Cooking: Lasagna
- Cooking
-
{May 11, 2013} Kimchi: Never made lasagna before. It took a lot of time and labor for me to make – but that’s because I didn’t prep the ingredients beforehand and I had to do more work than usual (ex: had to shred a whole block of cheese by hand or didn’t have enough tomato sauce so I pureed tomatoes myself).
While I baking it, it totally boiled over since the noodles expanded and the dish isn’t very tall. Learned to place a sheet of foil to catch the drippings under it after that.
Like usual I kinda meshed together multiple recipes. I think I used this one and this one.
- Around 52 oz tomato sauce (I used one 20 oz jar of pasta sauce with basil and processed 2 cans of 15 oz diced tomatoes into a sauce)
- 15 oz ricotta cheese
- 1 onion
- 1/4 cup parmesan cheese
- 2 eggs
- 2 garlic cloves
- 1 tbsp basil (or 1/2 cup fresh)
- 1 tsp oregano
- 2 tbsp sugar
- 1 1/2 tsp salt, 1 tsp garlic salt
- 2 tbsp parsley
- 1 lb mozzarella cheese
- 9 oz no-boil lasagna noodles
- Brown the ground beef, drain.
- Saute diced onion and garlic in oil.
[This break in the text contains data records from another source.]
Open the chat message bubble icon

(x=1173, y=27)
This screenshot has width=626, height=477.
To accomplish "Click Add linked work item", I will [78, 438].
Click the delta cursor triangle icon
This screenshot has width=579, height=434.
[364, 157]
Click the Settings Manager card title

Add beef, basil, oregano, sugar, salt and tomato sauce.
- Mix eggs into ricotta. Add parmesan cheese, 4 cups of mozzarella cheese, parsley, garlic salt.
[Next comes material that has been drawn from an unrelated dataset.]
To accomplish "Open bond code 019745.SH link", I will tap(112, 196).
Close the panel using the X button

- Spoon sauce into bottom of 9×13 inch pan. Layer noodles onto the sauce. Spread ricotta mixture over the noodles. Add sauce. Repeat until there are 3 layers of noodles for a 2 inch deep pan or 4 Layers for 3 inch deep pan. Spoon sauce over the last layer of noodle and sprinkle on mozzarella cheese on top.
- Bake covered for 40 minutes at 375. Uncover and continue baking for 20 minutes, with a foil sheet underneath the pan to catch any drippings that boil over the pan.